Westbrook has consistently dominated since the Rockets fully committed to playing a small-ball style by attacking the basket. He has converted 67.8% (61-of-90) of his shots in the restricted area during the seven games Westbrook has played since former Houston center Clint Capela‘s last game with the Rockets.

Westbrook was 5-of-9 in the restricted area Saturday night. Of those five baskets, the only one that came off a drive out of a half-court set, happened when Gobert was off the floor. Westbrook finished over the Gobert after grabbing an offensive rebound, had a pair of dunks in transition and caught an alley-oop from Harden when he cut backdoor behind the Jazz big man — a highlight that happened immediately after a trash talk exchange with a fan sitting courtside.

“Before the oop, the guy was telling me, ‘Shoot the 3! Shoot the 3! Gobert’s the best defensive player in the league,'” Westbrook said. “I said, ‘OK, OK,’ and while he was talking, I went backdoor. It happened that quick.”

The Rockets are used to facing unique defensive schemes. Harden is frequently doubled as far as 40 feet from the basket as opponents try to force the ball out of his hands, a tactic that has become less effective as Westbrook has become more comfortable with after an offseason in which he underwent arthroscopic knee surgery and switched teams after spending the previous 11 campaigns with the Oklahoma City Thunder.

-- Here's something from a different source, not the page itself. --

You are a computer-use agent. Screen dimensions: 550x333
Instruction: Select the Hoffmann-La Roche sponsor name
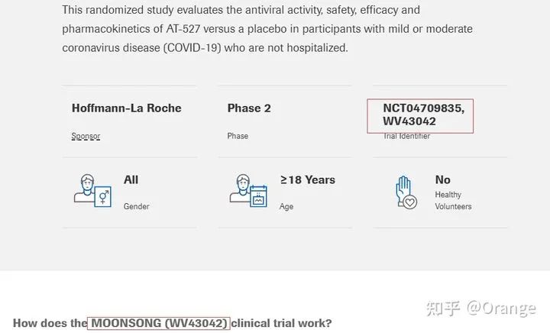click(x=127, y=108)
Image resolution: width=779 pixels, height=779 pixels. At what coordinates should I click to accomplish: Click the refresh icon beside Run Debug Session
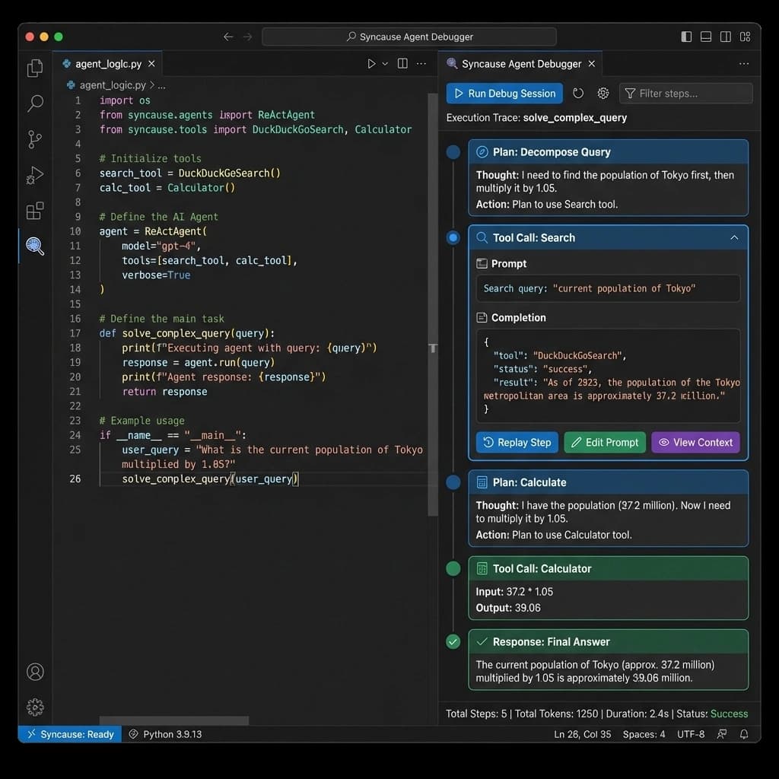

Houston went all-in on small ball in large part to open up the floor for their two All-Star playmakers, who have led the Rockets to seven wins in the nine games since going to a lineup of 6-foot-7 and shorter.

“Every game is going to be different,” Harden said. “Obviously, every team’s scheme is different. If we lock in and are engaged, no matter what they’re doing defensively, they can’t stop it.”